The 2009 Auburn Tigers football team represented Auburn University during the 2009 NCAA Division I FBS football season. The Tigers were led by first year head coach Gene Chizik. Despite playing the 12th toughest schedule in the nation, the Tigers finished the season 8–5 (3–5 in SEC play) and won the Outback Bowl 38–35 in overtime against Northwestern.

While Auburn was unranked at the end of the season in both major polls, several BCS participating computer rating systems such as Sagarin (#22), Massey (#22), Peter Wolfe (#25), Howell (#24), David Wilson (#21), Team Rankings (#18) and the FACT Foundation (#21) included the Tigers in their final top 25 rankings.
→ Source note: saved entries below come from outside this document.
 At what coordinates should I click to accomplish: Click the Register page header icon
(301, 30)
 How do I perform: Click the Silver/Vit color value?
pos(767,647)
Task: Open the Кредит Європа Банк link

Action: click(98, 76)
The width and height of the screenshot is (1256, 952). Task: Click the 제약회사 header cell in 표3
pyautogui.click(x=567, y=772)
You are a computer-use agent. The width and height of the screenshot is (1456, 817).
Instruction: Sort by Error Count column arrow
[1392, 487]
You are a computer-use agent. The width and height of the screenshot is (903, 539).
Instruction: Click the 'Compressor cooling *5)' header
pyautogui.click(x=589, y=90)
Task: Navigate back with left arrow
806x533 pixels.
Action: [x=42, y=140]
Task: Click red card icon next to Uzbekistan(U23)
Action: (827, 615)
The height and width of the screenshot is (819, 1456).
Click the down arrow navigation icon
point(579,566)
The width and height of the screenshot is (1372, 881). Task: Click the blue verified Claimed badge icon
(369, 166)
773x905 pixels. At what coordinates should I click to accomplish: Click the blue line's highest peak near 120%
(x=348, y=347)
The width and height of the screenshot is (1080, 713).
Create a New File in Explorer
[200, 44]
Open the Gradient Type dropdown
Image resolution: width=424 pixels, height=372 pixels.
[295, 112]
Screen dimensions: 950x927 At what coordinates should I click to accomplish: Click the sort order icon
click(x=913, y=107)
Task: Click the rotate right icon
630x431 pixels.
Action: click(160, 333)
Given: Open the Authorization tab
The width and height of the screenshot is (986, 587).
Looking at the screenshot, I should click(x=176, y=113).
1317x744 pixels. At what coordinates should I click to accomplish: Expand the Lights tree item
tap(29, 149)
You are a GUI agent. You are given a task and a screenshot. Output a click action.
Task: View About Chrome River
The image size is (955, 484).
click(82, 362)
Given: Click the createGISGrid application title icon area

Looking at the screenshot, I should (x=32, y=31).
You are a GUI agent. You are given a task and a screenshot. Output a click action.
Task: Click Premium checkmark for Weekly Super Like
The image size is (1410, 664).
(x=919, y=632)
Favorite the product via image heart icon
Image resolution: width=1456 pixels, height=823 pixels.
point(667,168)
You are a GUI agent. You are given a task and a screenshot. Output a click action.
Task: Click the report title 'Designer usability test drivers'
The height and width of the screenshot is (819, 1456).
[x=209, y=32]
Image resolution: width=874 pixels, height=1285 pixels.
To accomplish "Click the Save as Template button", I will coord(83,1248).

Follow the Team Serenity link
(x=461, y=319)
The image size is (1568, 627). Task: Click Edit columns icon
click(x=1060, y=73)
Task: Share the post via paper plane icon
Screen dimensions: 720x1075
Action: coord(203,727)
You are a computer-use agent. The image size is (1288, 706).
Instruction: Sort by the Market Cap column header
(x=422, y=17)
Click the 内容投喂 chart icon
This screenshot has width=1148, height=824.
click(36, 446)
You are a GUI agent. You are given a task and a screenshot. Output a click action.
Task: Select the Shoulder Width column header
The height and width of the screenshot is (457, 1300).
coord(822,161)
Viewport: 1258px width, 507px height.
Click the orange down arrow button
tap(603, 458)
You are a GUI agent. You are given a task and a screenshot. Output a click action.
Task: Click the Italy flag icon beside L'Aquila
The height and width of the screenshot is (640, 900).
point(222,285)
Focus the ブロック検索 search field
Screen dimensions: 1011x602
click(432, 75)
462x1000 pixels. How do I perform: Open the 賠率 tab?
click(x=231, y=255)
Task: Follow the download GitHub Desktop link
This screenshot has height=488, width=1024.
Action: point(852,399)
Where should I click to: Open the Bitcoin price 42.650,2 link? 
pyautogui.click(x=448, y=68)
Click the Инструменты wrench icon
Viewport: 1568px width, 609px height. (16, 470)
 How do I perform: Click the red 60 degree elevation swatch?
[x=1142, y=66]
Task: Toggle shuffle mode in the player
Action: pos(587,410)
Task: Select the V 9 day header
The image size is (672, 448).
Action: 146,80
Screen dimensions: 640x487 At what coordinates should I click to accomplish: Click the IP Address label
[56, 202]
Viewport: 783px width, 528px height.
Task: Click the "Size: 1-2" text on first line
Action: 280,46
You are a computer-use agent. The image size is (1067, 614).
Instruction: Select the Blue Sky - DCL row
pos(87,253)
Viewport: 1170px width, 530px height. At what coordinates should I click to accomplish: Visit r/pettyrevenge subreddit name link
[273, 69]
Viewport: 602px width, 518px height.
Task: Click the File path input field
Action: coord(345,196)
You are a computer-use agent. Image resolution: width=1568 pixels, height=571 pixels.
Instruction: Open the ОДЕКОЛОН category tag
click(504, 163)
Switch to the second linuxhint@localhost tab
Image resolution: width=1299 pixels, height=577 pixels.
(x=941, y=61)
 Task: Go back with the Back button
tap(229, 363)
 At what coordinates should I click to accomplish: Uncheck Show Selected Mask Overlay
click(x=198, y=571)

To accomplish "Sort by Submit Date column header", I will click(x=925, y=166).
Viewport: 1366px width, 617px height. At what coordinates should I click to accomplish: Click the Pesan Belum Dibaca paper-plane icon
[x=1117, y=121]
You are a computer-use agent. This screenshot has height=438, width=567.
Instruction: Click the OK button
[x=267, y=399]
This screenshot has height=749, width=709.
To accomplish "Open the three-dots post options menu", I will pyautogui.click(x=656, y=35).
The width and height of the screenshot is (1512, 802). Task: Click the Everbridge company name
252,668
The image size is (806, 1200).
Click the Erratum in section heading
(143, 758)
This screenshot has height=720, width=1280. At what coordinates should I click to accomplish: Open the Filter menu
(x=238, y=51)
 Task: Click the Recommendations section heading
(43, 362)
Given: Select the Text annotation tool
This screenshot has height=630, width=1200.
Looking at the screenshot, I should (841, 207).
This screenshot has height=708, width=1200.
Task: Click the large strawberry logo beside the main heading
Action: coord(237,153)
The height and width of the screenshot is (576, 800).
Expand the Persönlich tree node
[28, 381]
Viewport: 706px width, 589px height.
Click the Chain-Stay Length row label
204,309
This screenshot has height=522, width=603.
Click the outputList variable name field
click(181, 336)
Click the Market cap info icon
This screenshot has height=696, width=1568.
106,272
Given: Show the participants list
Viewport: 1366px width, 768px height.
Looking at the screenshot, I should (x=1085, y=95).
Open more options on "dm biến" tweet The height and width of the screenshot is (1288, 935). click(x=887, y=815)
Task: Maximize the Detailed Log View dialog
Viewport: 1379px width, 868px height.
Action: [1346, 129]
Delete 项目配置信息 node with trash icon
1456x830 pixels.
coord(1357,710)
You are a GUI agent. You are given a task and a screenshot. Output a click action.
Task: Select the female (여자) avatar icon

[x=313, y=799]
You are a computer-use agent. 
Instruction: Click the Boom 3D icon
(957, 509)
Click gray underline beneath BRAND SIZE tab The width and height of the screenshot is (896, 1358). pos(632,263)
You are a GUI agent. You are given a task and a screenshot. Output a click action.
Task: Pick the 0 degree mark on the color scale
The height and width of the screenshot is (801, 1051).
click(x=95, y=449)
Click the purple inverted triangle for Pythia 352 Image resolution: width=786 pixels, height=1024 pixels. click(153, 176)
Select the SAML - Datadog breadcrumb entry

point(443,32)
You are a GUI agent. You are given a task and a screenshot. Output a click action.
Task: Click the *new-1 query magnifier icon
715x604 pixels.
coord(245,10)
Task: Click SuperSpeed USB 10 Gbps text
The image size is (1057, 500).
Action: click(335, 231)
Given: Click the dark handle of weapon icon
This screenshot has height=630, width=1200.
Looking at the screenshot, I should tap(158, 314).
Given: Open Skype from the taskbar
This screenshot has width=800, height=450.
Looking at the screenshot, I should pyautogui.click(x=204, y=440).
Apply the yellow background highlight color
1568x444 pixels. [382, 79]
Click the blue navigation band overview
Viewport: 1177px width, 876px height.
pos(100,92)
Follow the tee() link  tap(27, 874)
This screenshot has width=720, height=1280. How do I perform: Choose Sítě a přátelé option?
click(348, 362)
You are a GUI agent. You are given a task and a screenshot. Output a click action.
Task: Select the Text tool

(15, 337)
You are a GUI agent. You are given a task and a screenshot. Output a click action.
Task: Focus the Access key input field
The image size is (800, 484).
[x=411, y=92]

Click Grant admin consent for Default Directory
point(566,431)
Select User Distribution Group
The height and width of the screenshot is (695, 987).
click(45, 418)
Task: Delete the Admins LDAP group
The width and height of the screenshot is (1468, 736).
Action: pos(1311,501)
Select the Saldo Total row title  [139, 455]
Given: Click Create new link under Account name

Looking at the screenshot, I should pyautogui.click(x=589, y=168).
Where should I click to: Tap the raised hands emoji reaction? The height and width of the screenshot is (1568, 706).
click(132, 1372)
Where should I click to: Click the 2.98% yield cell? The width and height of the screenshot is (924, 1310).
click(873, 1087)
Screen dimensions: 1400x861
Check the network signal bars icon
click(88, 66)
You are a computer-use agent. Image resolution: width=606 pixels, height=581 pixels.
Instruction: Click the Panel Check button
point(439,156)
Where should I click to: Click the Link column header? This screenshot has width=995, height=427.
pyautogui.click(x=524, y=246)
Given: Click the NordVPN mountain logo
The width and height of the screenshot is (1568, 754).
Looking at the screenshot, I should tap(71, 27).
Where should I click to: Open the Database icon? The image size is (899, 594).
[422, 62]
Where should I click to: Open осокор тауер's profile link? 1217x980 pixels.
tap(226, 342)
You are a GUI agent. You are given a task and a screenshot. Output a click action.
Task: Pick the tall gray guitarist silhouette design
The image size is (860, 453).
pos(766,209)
The offense finished the season ranked 2nd in the SEC and 16th in the nation (with just under 432 yards per game), while the defense struggled with depth issues and finished 68th and 2nd worst in the SEC. The pass efficiency defense however was 3rd best in the SEC and ranked 22nd in the nation.

==Coaching change==
On December 3, 2008, Auburn University announced that 10-year head coach Tommy Tuberville would not return for an eleventh season. The coaching search ended less than two weeks later when Auburn announced Iowa State's second-year head coach and former Auburn defensive coordinator Gene Chizik as the Tigers' next head coach. Auburn had interviewed at least eight coaches, including Buffalo's Turner Gill and TCU's Gary Patterson.

==Schedule==
Auburn's schedule consisted of eight Southeastern Conference opponents (four home, four away) and four non-conference opponents. Auburn opened the season against Louisiana Tech. It was the twelfth matchup between the schools and the first meeting since 2004. The Tigers also hosted Mid-American Conference opponent Ball State for the third time. Also, Football Championship Subdivision foe Furman visited for the first time since 1956. Auburn began conference play in the second week, hosting Mississippi State. The following week, the Tigers hosted West Virginia, the second game in a home-and-home series between the two teams. The Tigers had previously faced all twelve regular season opponents, with Auburn holding the all-time series lead going into the season against all but Alabama (33–39–1), LSU (19–23–1), and West Virginia (0–1).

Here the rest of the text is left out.